The following guide illustrates how OneSpot scrapes individual content pages as well as markup that clients can add to their pages in order to improve our capabilities to filter pages.

OneSpot takes the “raw” HTML of the page and extracts “clean” versions of the following page text
  • Title
  • Publish Date
  • Author
  • Description
  • Body Text
“Clean text” means that we strip any markup and any non-content related text (such as headers, sidebars, promotions, etc), our goal is to get the pure copy of the article text.

When the publish date appears on the page, our scraper will automatically extract that as well. If the publish date does not appear on the page but you would like to either filter or display the publish date as part of recommendations, you can pass us the publish date as custom metadata. (see below)

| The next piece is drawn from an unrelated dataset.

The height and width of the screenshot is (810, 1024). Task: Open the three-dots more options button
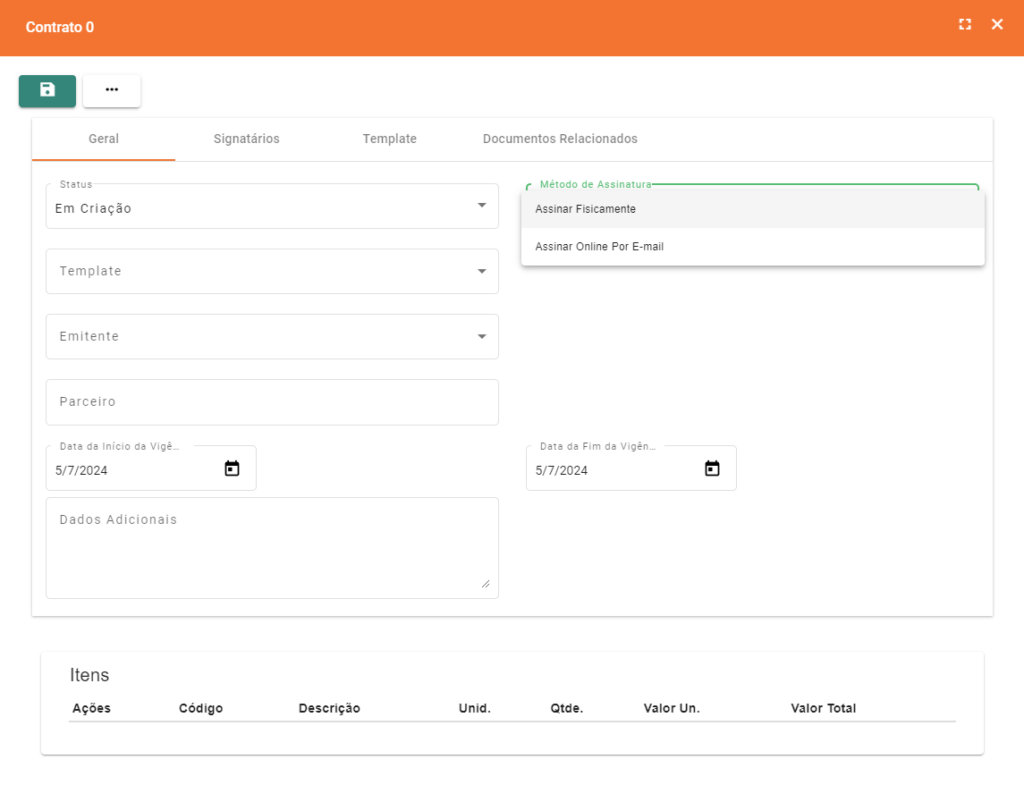(111, 90)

Once the clean text has been extracted from the article, OneSpot will tag the human language (English, Spanish, German, etc) and then run natural language processing on the text to categorize the article by topic.

OneSpot will scrape and process up to three images for each page

  • Page image
  • Social image
  • Custom image

The “Page image” is the image that is featured most prominently on the page. The AI processes determine the primary image that is on the page content, as opposed to other images on the page (header images, ads, etc).

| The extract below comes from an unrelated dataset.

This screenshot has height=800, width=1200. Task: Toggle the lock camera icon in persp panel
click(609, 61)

The “Social image” is the facebook or twitter image that is in the meta tags of the HTML markup. These are the og:image and ‘twitter:image` meta tags and are typically used for social sharing.

The “Custom image” is an optional meta tag that you can include if there is an image that you want used in your recommendations that is not either the page image or social image. When you add the onespot:image meta-tag to your page, we will scrape and process the image that is in this URL.

Example: adding a custom image meta tag
<meta property="onespot:image" content="http://sample.com/image.png" />

Images are scraped and indexed with metadata like width, height, format, and aspect ratio. They are then uploaded to OneSpots digital asset management system so that they can be optimized for display in recommendations. When OneSpot serves images in recommendations we dynamically crop and scale the image for the unit it will appear in and also optimize the image format for the browser it appears in as well as optimize image resolution so that images appear crisp on retina displays.

Images are also analyzed using AI-based image processing to
  1. Extract image-tags that capture the subject matter of the image.
  2. Determine the color profile of each image
If the page we are scraping is a Product Detail Page (PDP), the OneSpot scraper will extract some key product details off of the page. These product details include:
  • price
  • availability
  • brand
  • sku
  • category
  • specs
These attributes can be used for filtering recommendations and in recommendation display. Note that these data fields need to exist somewhere on the page in order for us to be able to scrape them.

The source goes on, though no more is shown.